Given text:

((

Our professionals in company insolvency and business rescue have many years’ experience using a range of tools to get businesses back on track or wind them up, Creditors’ Voluntary Liquidation (CVL) for serious company debt issues where there is no other viable alternative.
There are many reasons why a business might have to stop trading but we recognise that most businesses that fail do so honestly. Whatever the circumstances of your business coming to an end, The UK Company Insolvency Helpline’s experienced insolvency advice team can help.
If the business or company is solvent, we may recommend the directors’s resolve matters efficiently and cost-effectively with a tax efficient members’ voluntary liquidation.
If, however, you are insolvent you may need a creditors’ voluntary liquidation. Whichever it is, we will guide you throughout the liquidation process. Creditors’ Voluntary Liquidation (CVL)
Creditors’ Voluntary Liquidation
When directors reach the decision that their company is insolvent and can no longer continue to trade, an Insolvency Practitioner is consulted who agrees to assist the directors to put the company into Creditors’ Voluntary Liquidation.

))

Written exercise a: Repeat the records exactly, from the line containing "Task: Click the Metal Pro Buildings logo" through the end of the records, with both ends included. Omit the pictures from your answer.

The data:
((

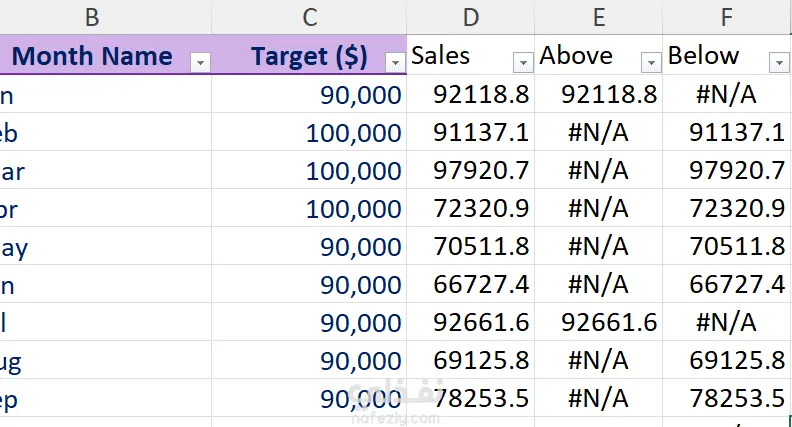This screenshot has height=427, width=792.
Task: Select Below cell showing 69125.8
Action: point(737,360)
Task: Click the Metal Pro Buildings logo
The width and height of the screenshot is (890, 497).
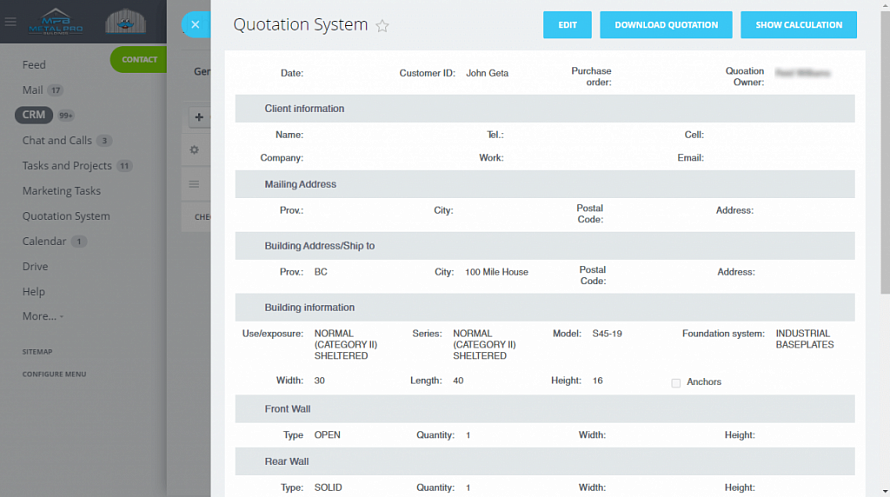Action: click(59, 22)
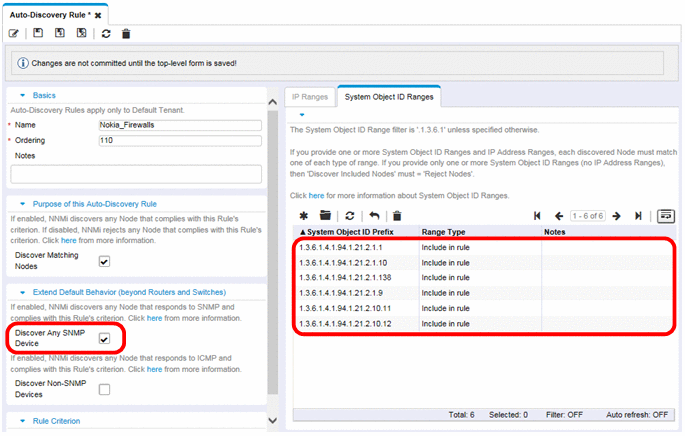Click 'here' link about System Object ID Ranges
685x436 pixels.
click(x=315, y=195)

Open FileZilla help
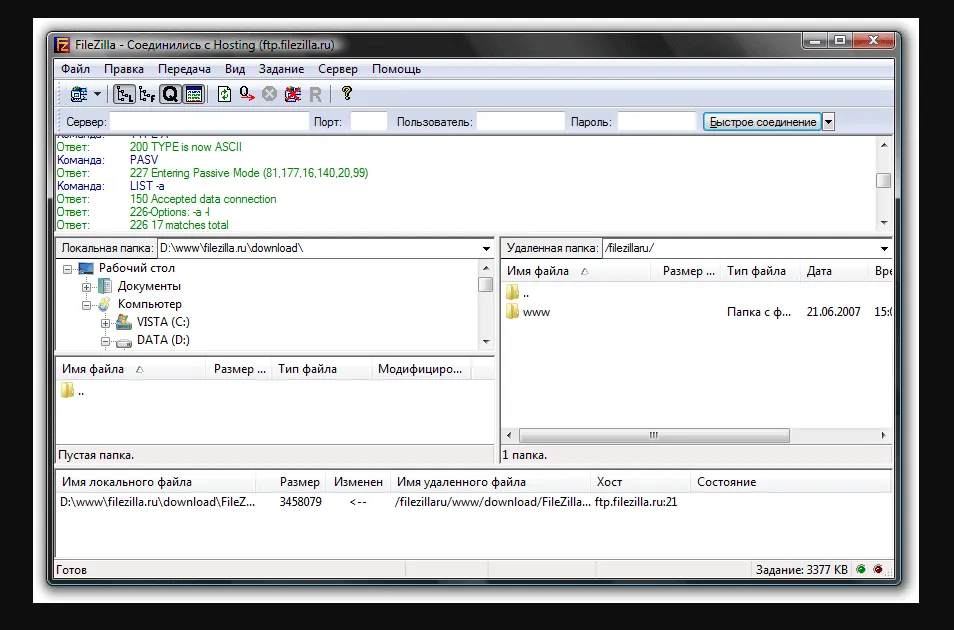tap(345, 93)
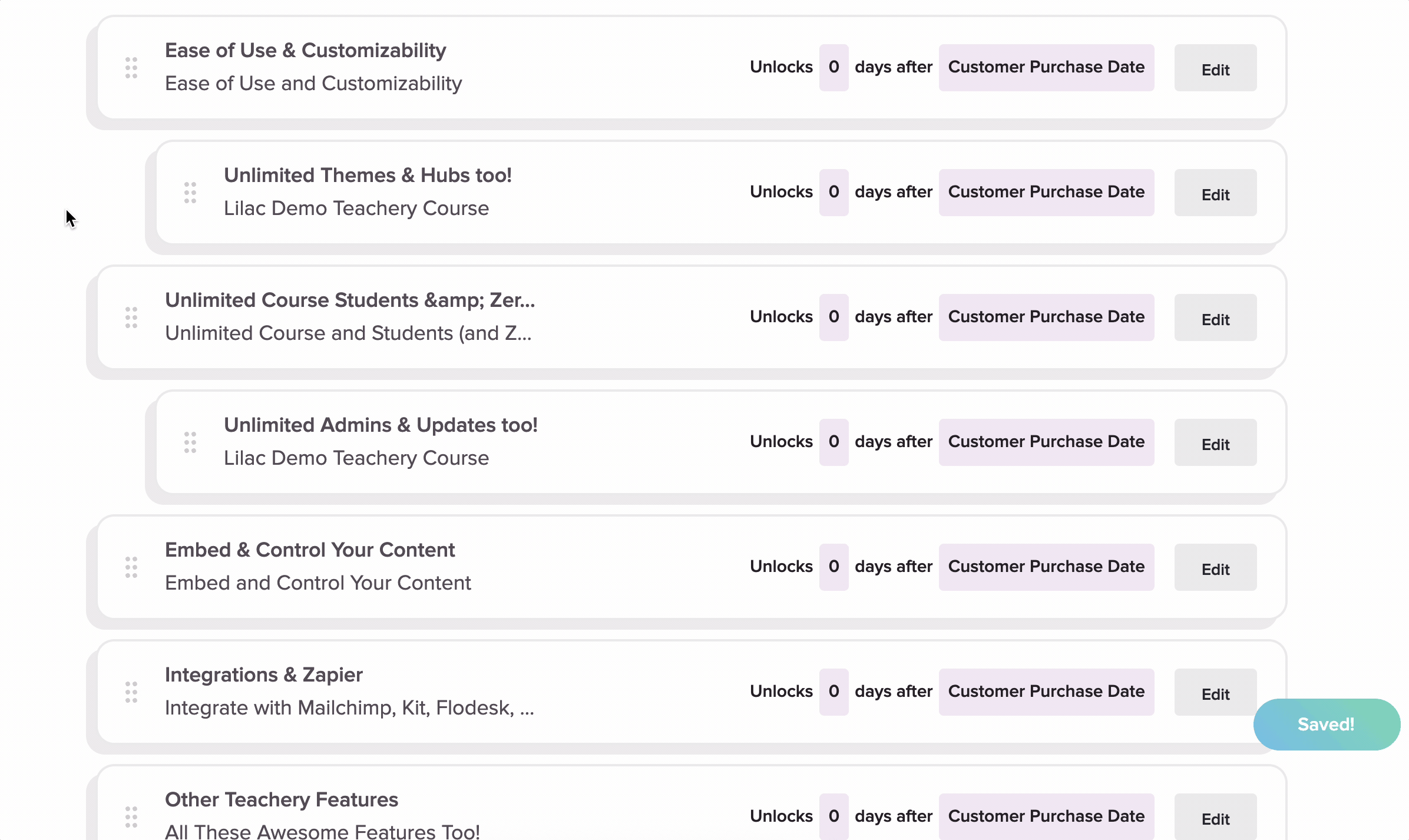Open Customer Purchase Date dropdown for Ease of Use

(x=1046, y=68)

))

Written exercise b: Rewrite the text on company liquidation from "Our professionals in" up to and including "team can help.", substituting "in good faith" for "honestly".

Reply a:
Task: Click the Metal Pro Buildings logo
The width and height of the screenshot is (890, 497).
Action: click(59, 22)
Click 'here' link about System Object ID Ranges
685x436 pixels.
click(x=315, y=195)

Open FileZilla help
tap(345, 93)
Open Customer Purchase Date dropdown for Ease of Use

(x=1046, y=68)

Reply b:
Our professionals in company insolvency and business rescue have many years’ experience using a range of tools to get businesses back on track or wind them up, Creditors’ Voluntary Liquidation (CVL) for serious company debt issues where there is no other viable alternative.
There are many reasons why a business might have to stop trading but we recognise that most businesses that fail do so in good faith. Whatever the circumstances of your business coming to an end, The UK Company Insolvency Helpline’s experienced insolvency advice team can help.